In [None]:
import pandas as pd
import numpy as np
from tqdm import tqdm

In [None]:
# Read csv files
df = pd.read_csv("Analysis_News.csv")

# Subtract the positive_score and negative_score for each day to create a new column "my_score"
df["my_score"] = df["positive_score"] - df["negative_score"]

# Convert the "Date" column to date format
df["Date"] = pd.to_datetime(df["Date"])

# Normalize the "my_score" column
df["my_score"] = (df["my_score"] - df["my_score"].min()) / (df["my_score"].max() - df["my_score"].min())

# Calculate the daily average
daily_average = df.groupby("Date")["my_score"].mean()

# Generate a new date range, including missing dates
date_range = pd.date_range(start=df["Date"].min(), end=df["Date"].max(), freq="D")

# Create a new dataframe with a new date range
new_df = pd.DataFrame(date_range, columns=["Date"])

# Combine the daily averages into a new dataframe
new_df = new_df.merge(daily_average, on="Date", how="left")

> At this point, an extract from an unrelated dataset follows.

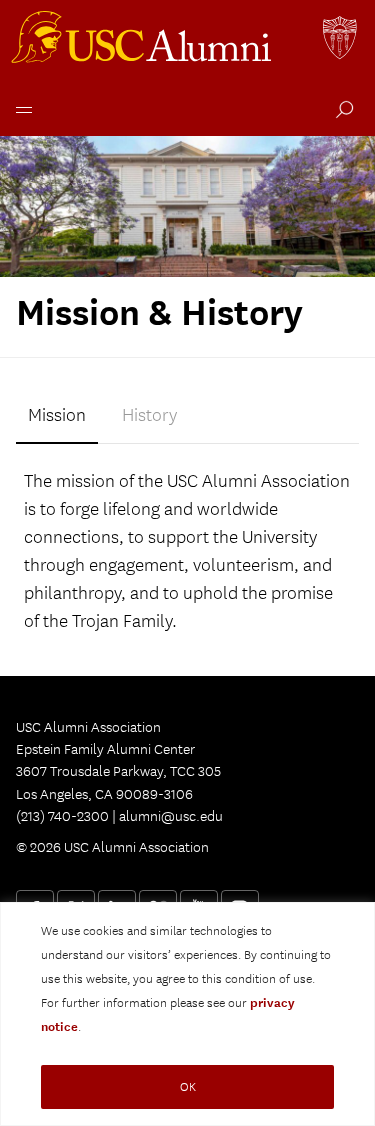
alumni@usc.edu (171, 816)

# Use 0.5 to fill in the missing "my_score" value
new_df["my_score"].fillna(0.5, inplace=True)

# Show new dataframe
print(new_df)




In [None]:
# Set "Date" as an index
new_df.set_index("Date", inplace=True)

# Mark weekends and Mondays
new_df["is_weekend"] = new_df.index.weekday.isin([5, 6])
new_df["is_monday"] = new_df.index.weekday == 0

# Calculate the average of the previous Saturday, previous Sunday and Monday for each Monday

monday_averages = []
for i, row in tqdm(new_df.iterrows(), total=new_df.shape[0]):
    if row["is_monday"]:
        weekend_dates = [i - pd.Timedelta(days=1), i - pd.Timedelta(days=2)]
        weekend_scores = new_df[new_df.index.isin(weekend_dates)]["my_score"]
        monday_averages.append((row["my_score"] + weekend_scores.sum()) / 3)
        # break
# Replace Monday's value with the average of last Saturday, last Sunday and Monday's three days
new_df.loc[new_df["is_monday"], "my_score"] = monday_averages

# Delete data from the weekend
new_df = new_df[~new_df["is_weekend"]]

# Delete the "is_weekend" and "is_monday" columns
new_df.drop(["is_weekend", "is_monday"], axis=1, inplace=True)



In [None]:
# Show new dataframe
print(new_df)

# Store new_df as a CSV file
new_df.to_csv("cooked_text_score.csv")